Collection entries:
--------------------------------
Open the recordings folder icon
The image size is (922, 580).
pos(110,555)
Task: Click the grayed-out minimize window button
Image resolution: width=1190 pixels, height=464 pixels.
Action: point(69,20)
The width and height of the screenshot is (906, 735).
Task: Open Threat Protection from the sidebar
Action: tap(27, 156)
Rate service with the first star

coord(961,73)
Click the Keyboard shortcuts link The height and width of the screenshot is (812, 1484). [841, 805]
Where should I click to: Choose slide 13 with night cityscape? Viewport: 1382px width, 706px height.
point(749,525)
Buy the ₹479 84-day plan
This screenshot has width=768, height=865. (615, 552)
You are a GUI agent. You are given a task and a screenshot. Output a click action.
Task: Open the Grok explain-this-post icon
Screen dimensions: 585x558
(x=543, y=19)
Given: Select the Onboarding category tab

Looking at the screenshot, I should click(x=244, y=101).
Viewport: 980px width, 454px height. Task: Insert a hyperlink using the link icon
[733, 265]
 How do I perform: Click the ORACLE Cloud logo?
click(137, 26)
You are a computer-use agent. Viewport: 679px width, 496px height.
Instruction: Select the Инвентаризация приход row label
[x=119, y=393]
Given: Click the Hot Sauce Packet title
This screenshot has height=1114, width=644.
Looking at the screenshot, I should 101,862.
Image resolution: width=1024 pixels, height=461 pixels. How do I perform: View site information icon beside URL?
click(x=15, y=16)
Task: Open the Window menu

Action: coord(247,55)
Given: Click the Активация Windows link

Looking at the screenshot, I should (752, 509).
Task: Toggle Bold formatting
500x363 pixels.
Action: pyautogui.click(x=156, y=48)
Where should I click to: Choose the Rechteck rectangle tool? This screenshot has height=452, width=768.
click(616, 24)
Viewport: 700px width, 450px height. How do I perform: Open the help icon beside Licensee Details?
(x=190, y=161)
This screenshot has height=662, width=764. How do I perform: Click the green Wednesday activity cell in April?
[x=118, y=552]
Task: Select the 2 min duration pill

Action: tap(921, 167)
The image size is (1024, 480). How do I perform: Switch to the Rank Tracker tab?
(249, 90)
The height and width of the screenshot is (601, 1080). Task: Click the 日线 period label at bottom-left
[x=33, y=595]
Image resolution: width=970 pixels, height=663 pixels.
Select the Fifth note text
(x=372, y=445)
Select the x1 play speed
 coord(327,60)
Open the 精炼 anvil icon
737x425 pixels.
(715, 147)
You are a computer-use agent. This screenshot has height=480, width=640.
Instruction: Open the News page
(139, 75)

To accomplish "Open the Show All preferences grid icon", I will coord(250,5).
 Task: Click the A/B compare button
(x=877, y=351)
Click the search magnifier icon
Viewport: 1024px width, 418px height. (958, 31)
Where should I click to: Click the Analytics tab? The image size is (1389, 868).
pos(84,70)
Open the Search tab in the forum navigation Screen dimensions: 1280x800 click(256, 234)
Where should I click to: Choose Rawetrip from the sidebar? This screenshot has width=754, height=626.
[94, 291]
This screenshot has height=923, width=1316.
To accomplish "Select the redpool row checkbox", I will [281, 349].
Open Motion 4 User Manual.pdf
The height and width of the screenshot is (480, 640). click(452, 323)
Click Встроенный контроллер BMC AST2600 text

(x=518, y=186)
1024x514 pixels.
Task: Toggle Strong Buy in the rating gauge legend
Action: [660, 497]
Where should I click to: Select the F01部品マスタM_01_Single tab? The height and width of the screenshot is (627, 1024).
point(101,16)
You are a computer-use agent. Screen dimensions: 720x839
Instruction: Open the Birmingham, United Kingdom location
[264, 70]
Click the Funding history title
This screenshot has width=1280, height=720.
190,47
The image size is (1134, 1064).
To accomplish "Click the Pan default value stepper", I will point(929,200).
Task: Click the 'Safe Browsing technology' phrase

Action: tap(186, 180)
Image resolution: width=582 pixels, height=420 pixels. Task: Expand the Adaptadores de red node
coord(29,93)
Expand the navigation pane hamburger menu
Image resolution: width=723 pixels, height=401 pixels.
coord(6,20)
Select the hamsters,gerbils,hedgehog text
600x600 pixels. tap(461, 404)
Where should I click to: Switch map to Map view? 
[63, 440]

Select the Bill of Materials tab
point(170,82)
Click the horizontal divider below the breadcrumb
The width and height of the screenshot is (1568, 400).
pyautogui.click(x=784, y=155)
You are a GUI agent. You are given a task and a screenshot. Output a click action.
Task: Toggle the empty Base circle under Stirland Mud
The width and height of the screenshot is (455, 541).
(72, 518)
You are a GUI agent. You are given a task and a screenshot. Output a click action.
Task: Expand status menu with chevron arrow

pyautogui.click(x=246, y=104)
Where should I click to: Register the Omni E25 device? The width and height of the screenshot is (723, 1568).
--------------------------------
Repeat the lines above exactly.

→ **Answer below**
Open the recordings folder icon
The image size is (922, 580).
pos(110,555)
Task: Click the grayed-out minimize window button
Image resolution: width=1190 pixels, height=464 pixels.
Action: point(69,20)
The width and height of the screenshot is (906, 735).
Task: Open Threat Protection from the sidebar
Action: tap(27, 156)
Rate service with the first star

coord(961,73)
Click the Keyboard shortcuts link The height and width of the screenshot is (812, 1484). [841, 805]
Where should I click to: Choose slide 13 with night cityscape? Viewport: 1382px width, 706px height.
point(749,525)
Buy the ₹479 84-day plan
This screenshot has width=768, height=865. (615, 552)
You are a GUI agent. You are given a task and a screenshot. Output a click action.
Task: Open the Grok explain-this-post icon
Screen dimensions: 585x558
(x=543, y=19)
Given: Select the Onboarding category tab

Looking at the screenshot, I should click(x=244, y=101).
Viewport: 980px width, 454px height. Task: Insert a hyperlink using the link icon
[733, 265]
 How do I perform: Click the ORACLE Cloud logo?
click(137, 26)
You are a computer-use agent. Viewport: 679px width, 496px height.
Instruction: Select the Инвентаризация приход row label
[x=119, y=393]
Given: Click the Hot Sauce Packet title
This screenshot has height=1114, width=644.
Looking at the screenshot, I should 101,862.
Image resolution: width=1024 pixels, height=461 pixels. How do I perform: View site information icon beside URL?
click(x=15, y=16)
Task: Open the Window menu

Action: coord(247,55)
Given: Click the Активация Windows link

Looking at the screenshot, I should (752, 509).
Task: Toggle Bold formatting
500x363 pixels.
Action: pyautogui.click(x=156, y=48)
Where should I click to: Choose the Rechteck rectangle tool? This screenshot has height=452, width=768.
click(616, 24)
Viewport: 700px width, 450px height. How do I perform: Open the help icon beside Licensee Details?
(x=190, y=161)
This screenshot has height=662, width=764. How do I perform: Click the green Wednesday activity cell in April?
[x=118, y=552]
Task: Select the 2 min duration pill

Action: tap(921, 167)
The image size is (1024, 480). How do I perform: Switch to the Rank Tracker tab?
(249, 90)
The height and width of the screenshot is (601, 1080). Task: Click the 日线 period label at bottom-left
[x=33, y=595]
Image resolution: width=970 pixels, height=663 pixels.
Select the Fifth note text
(x=372, y=445)
Select the x1 play speed
 coord(327,60)
Open the 精炼 anvil icon
737x425 pixels.
(715, 147)
You are a computer-use agent. This screenshot has height=480, width=640.
Instruction: Open the News page
(139, 75)

To accomplish "Open the Show All preferences grid icon", I will coord(250,5).
 Task: Click the A/B compare button
(x=877, y=351)
Click the search magnifier icon
Viewport: 1024px width, 418px height. (958, 31)
Where should I click to: Click the Analytics tab? The image size is (1389, 868).
pos(84,70)
Open the Search tab in the forum navigation Screen dimensions: 1280x800 click(256, 234)
Where should I click to: Choose Rawetrip from the sidebar? This screenshot has width=754, height=626.
[94, 291]
This screenshot has height=923, width=1316.
To accomplish "Select the redpool row checkbox", I will [281, 349].
Open Motion 4 User Manual.pdf
The height and width of the screenshot is (480, 640). click(452, 323)
Click Встроенный контроллер BMC AST2600 text

(x=518, y=186)
1024x514 pixels.
Task: Toggle Strong Buy in the rating gauge legend
Action: [660, 497]
Where should I click to: Select the F01部品マスタM_01_Single tab? The height and width of the screenshot is (627, 1024).
point(101,16)
You are a computer-use agent. Screen dimensions: 720x839
Instruction: Open the Birmingham, United Kingdom location
[264, 70]
Click the Funding history title
This screenshot has width=1280, height=720.
190,47
The image size is (1134, 1064).
To accomplish "Click the Pan default value stepper", I will point(929,200).
Task: Click the 'Safe Browsing technology' phrase

Action: tap(186, 180)
Image resolution: width=582 pixels, height=420 pixels. Task: Expand the Adaptadores de red node
coord(29,93)
Expand the navigation pane hamburger menu
Image resolution: width=723 pixels, height=401 pixels.
coord(6,20)
Select the hamsters,gerbils,hedgehog text
600x600 pixels. tap(461, 404)
Where should I click to: Switch map to Map view? 
[63, 440]

Select the Bill of Materials tab
point(170,82)
Click the horizontal divider below the breadcrumb
The width and height of the screenshot is (1568, 400).
pyautogui.click(x=784, y=155)
You are a GUI agent. You are given a task and a screenshot. Output a click action.
Task: Toggle the empty Base circle under Stirland Mud
The width and height of the screenshot is (455, 541).
(72, 518)
You are a GUI agent. You are given a task and a screenshot. Output a click action.
Task: Expand status menu with chevron arrow

pyautogui.click(x=246, y=104)
Where should I click to: Register the Omni E25 device? The width and height of the screenshot is (723, 1568).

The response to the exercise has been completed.